一つまた一つと姿を現す架空の都市の相貌が、凄まじい。と言うより、その砂漠の蜃気楼のような都市を幻視する想像力が、凄まじい。古代バビロン風のアルカイックな古都から蒼天に屹立する未来の摩天楼まで、都市たちは時空を超えて出現してくるけれど、それは同時に、足を踏み入れることの出来ない不可解で不条理な姿を、読者の前に繰り広げる。

建築や街路の構造、都市の景観といった空間の描写に始まりながら、そこにいつの間にか時間の要素が侵入してくる。過去や未来といった異なった時間が流れ込んで来て、記憶や予感、生成や消滅といった歴史が重層的に併存する場所へと、都市は変容していく。「夢のなかの都は彼を青年のまま虜にいたしておりました。イシドールに彼は年ふけてやってまいります。広場には石垣があり、歳よりたちが青春のとおりゆくのを眺めております。彼もまた彼らと並んで腰を下ろします。

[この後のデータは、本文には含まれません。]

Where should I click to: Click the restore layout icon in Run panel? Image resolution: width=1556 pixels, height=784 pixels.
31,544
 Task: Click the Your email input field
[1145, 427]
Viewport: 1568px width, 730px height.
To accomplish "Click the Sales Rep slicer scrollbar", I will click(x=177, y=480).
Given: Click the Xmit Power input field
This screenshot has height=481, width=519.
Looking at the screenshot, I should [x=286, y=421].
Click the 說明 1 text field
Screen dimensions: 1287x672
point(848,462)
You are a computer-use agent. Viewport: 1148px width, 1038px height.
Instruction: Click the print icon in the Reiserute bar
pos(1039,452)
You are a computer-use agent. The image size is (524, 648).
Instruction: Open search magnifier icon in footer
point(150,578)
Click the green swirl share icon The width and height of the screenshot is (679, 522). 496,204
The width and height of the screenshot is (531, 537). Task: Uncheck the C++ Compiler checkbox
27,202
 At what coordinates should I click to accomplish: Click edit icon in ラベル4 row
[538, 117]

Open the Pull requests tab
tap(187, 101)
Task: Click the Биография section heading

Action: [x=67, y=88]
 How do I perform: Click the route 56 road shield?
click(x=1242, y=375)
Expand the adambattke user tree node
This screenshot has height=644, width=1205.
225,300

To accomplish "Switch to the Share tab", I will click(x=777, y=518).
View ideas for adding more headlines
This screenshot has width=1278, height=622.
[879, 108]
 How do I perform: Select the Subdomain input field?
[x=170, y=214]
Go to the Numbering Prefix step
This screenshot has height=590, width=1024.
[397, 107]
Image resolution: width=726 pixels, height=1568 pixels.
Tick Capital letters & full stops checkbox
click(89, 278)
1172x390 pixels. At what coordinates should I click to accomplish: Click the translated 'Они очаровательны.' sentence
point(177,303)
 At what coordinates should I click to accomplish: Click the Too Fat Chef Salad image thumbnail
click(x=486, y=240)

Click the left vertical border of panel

欲望ははやくも思い出となっているのでございます。」

具体的なイメージとして叙述される都市はいつしか、あるべき都市のイデアとして、あるいは様々な記号の集積として抽象化され、思索の対象に変容していく。読んでいると、具体的な世界から抽象的な世界への橋渡しとして言葉が存在するのだ、ということを改めて思う。具体と抽象の間を往還することが考えるということの実質であるならば、本書はまさに「考える文学」であると言えるだろう。そう感じながらも、魔術師の紡ぐ言葉はあまりに官能的な喚起力を持っているので、私たちは抽象的な言葉で語られる見えない都市を、まるで五感で味わいながら歩いているような、不思議な感覚に捉われていくのだ。